Immobiliare
08 Ottobre 2024
L’uso e l’effettiva fruizione dell’immobile influenzano il trattamento dell’eventuale plusvalenza in caso di cessione entro il quinquennio dell’immobile.
In caso di cessione, entro il quinquennio dall’acquisto, di un immobile che sia formalmente classificato “ad uso ufficio”, anche oggettivamente classificabile “ad altri usi abitativi”, l’effettiva adibizione di esso ad abitazione principale del soggetto cedente (sul quale grava essenzialmente il relativo onere probatorio), o di un suo familiare, da intendersi come destinazione a dimora abituale, ove realizzatasi per la maggior parte del periodo intercorso tra l’acquisto e la cessione, integra un presupposto idoneo a escludere l’assoggettamento a tassazione dell’eventuale plusvalenza addebitabile al medesimo cedente, anche qualora tale destinazione sia stata resa concreta contrastando la classificazione catastale propriamente conferita all’immobile, potendosi anche in tal caso escludere l’intento speculativo dell’operazione. A tale conclusione è giunta la Quinta Sezione Civile della Cassazione con l’ordinanza 25.06.2024, n. 17528.
La casistica esposta trae spunto dalla notifica di 2 differenti avvisi di accertamento (destinati a 2 differenti soggetti) emanati dall’Agenzia delle Entrate, scaturenti dalla plusvalenza conseguita, in base alla ricostruzione erariale, da una operazione di rivendita infraquinquennale di un immobile in comproprietà, iscritto in catasto in categoria A/10 (Uffici e studi privati).
Impugnati separatamente gli avvisi di accertamento emanati, in sede di giudizio di primo grado i ricorsi venivano parzialmente accolti, con conseguente ridefinizione della maggiore imposta dovuta.
I contribuenti proponevano in ogni caso appello. Il fulcro della doglianza fatta valere con il gravame ruotava essenzialmente intorno all’insussistenza di una plusvalenza tassabile, dal momento che, indipendentemente dalla categoria catastale A/10, l’immobile era stato adibito ad abitazione principale della famiglia e la sua successiva rivendita non era finalizzata al perseguimento di un intento speculativo, ma si era resa necessaria, a causa di una situazione di crisi familiare che aveva condotto alla separazione personale tra i coniugi.
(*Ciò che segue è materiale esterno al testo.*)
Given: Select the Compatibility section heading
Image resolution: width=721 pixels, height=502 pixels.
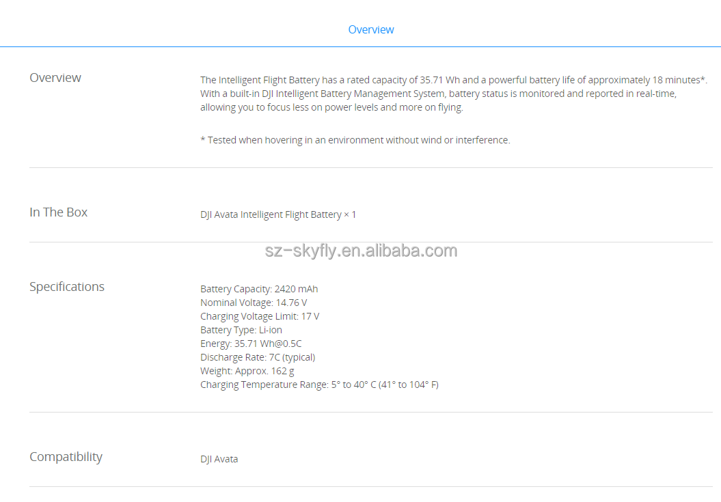Looking at the screenshot, I should [66, 457].
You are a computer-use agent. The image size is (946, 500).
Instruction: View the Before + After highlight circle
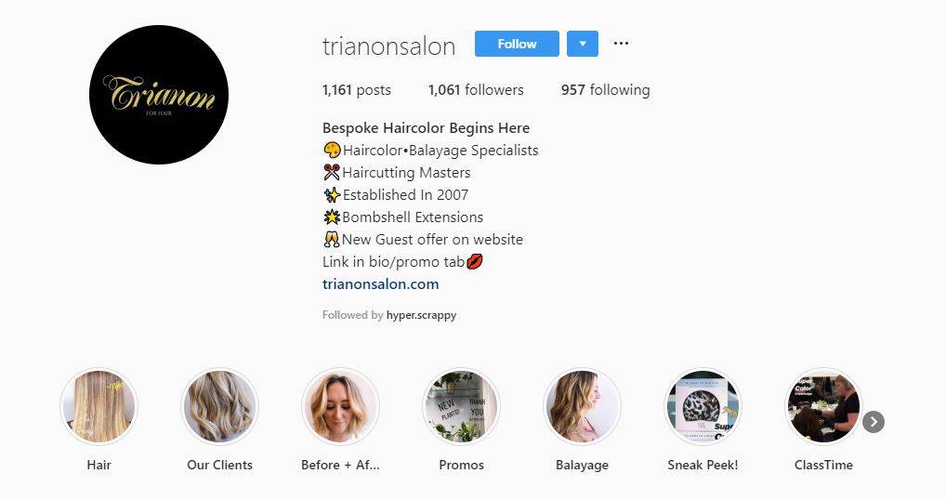(x=340, y=406)
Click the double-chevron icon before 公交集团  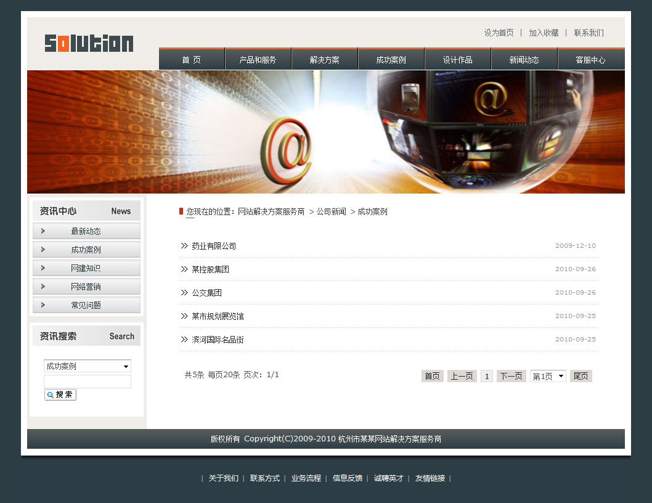[x=184, y=293]
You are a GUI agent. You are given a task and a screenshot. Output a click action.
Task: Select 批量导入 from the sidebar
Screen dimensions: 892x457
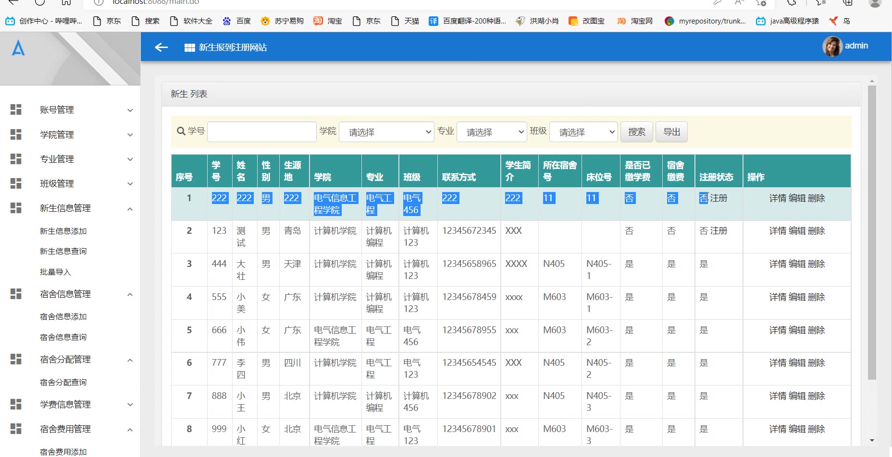(55, 272)
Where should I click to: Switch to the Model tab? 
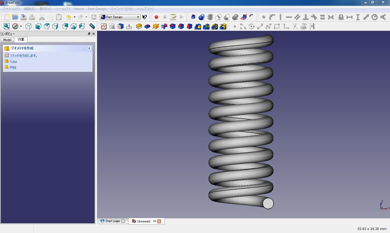pos(7,40)
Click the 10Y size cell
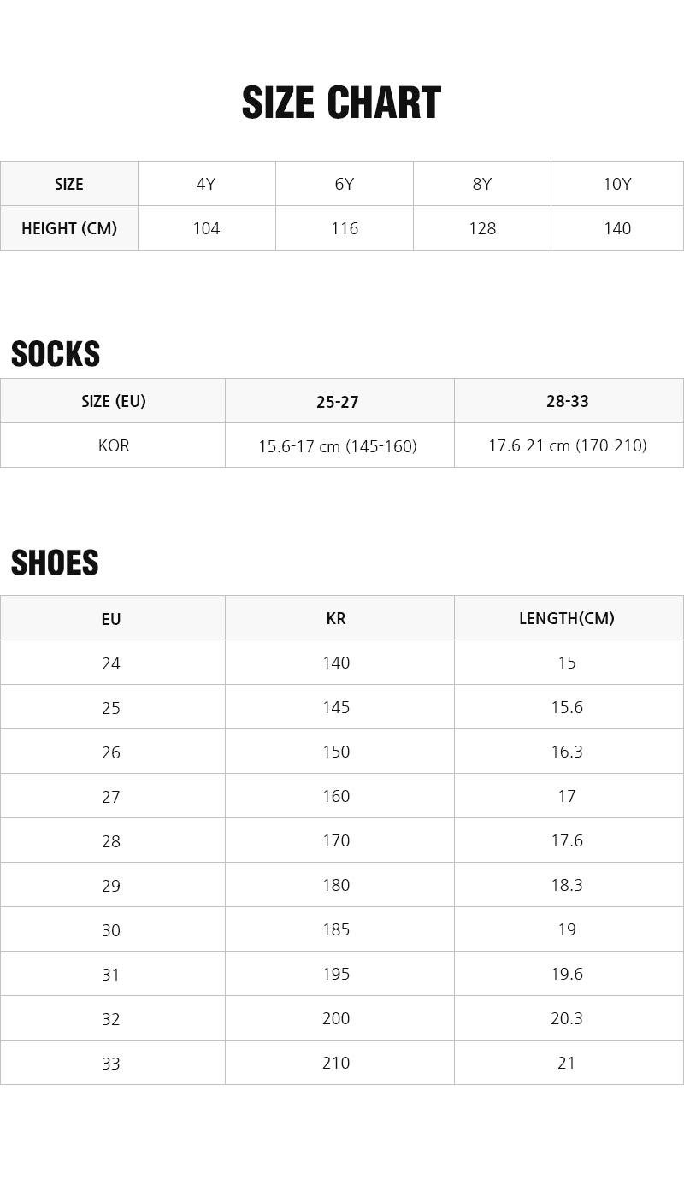The width and height of the screenshot is (684, 1197). pyautogui.click(x=617, y=184)
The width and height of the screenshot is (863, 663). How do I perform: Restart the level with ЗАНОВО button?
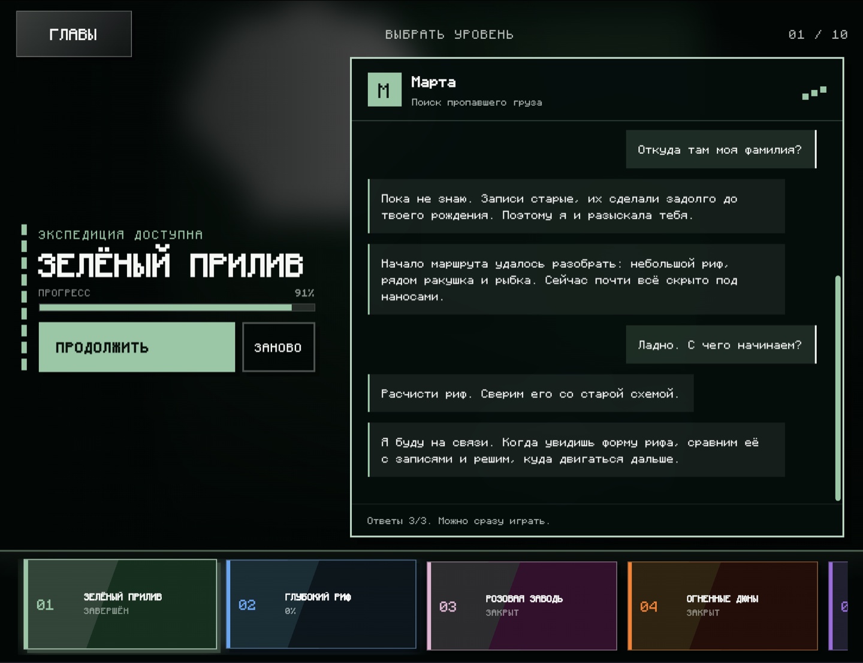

Per tale ordine di ragioni, pertanto, è stato accolto il ricorso con riferimento al motivo afferente all’insussistenza di una plusvalenza tassabile, annullando gli atti impositivi originariamente impugnati.
Veniva osservato che la disposizione di cui all’art. 67, c. 1 D.P.R. 917/1986, nell’escludere dalle plusvalenze tassabili le somme ottenute dalla vendita infraquinquennale di immobili adibiti ad abitazione principale, non contiene alcun riferimento alla loro categoria catastale.
Si aggiungeva inoltre che l’assegnazione di un immobile a una categoria catastale non può assumere rilevanza probatoria assoluta in relazione all’utilizzo corrispondente alla classificazione, sicché l’inclusione di un immobile in una categoria che normalmente identifica un uso diverso da quello abitativo, come avviene intuitivamente per la categoria A/10, concernente una destinazione “ad uso ufficio” o “studio privato”, non precludeva la possibilità di provare, da parte del contribuente, che l’immobile stesso fosse stato effettivamente adibito ad abitazione principale e, come tale, sottratto per legge all’imposizione fiscale sulla plusvalenza derivante dalla vendita prima del decorso di cinque anni dall’acquisto.
La prova dell’effettivo utilizzo era stata d’altronde adeguatamente fornita mediante la produzione dei certificati di residenza, evidenze documentali delle forniture di utenze domestiche (luce, gas e telefono), del pagamento della tassa sui rifiuti e delle quote condominiali.
Si trattava di un compendio documentale idoneo a superare la presunzione di non utilizzo a fini abitativi.